══ Extracted entries

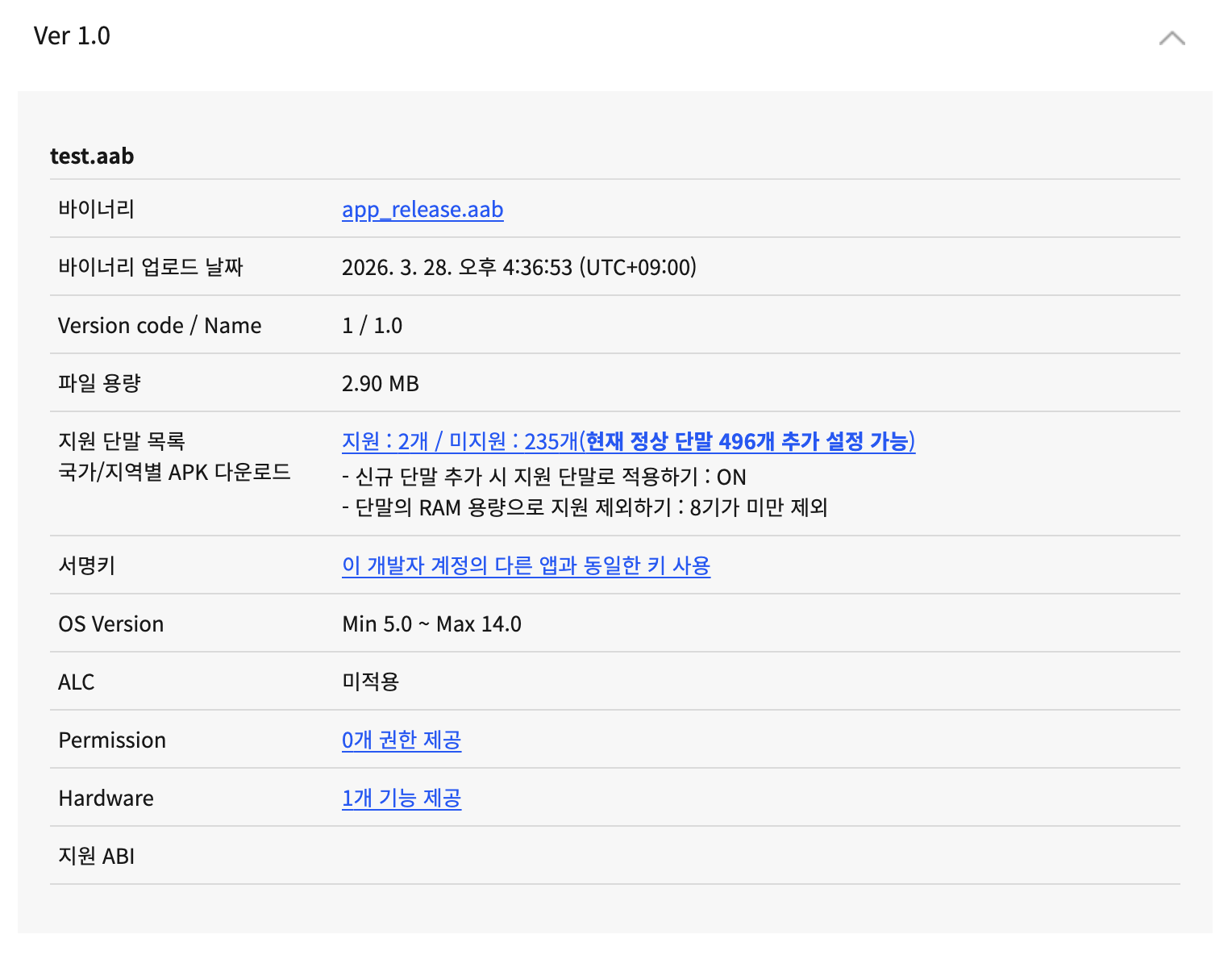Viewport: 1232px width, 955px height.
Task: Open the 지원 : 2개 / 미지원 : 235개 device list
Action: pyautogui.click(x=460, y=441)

════
══ Extracted entries

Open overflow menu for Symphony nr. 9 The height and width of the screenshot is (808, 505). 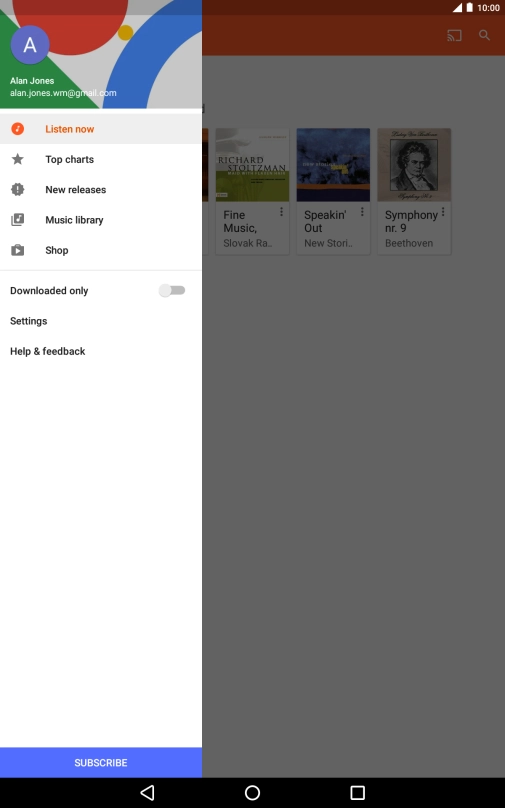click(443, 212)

════
══ Extracted entries

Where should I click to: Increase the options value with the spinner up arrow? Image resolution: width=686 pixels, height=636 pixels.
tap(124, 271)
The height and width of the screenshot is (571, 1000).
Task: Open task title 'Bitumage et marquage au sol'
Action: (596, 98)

════

Repeat the material word for word, from the line containing "Where should I" to the line containing "Action: (596, 98)", both lines included.

Where should I click to: Increase the options value with the spinner up arrow? Image resolution: width=686 pixels, height=636 pixels.
tap(124, 271)
The height and width of the screenshot is (571, 1000).
Task: Open task title 'Bitumage et marquage au sol'
Action: (596, 98)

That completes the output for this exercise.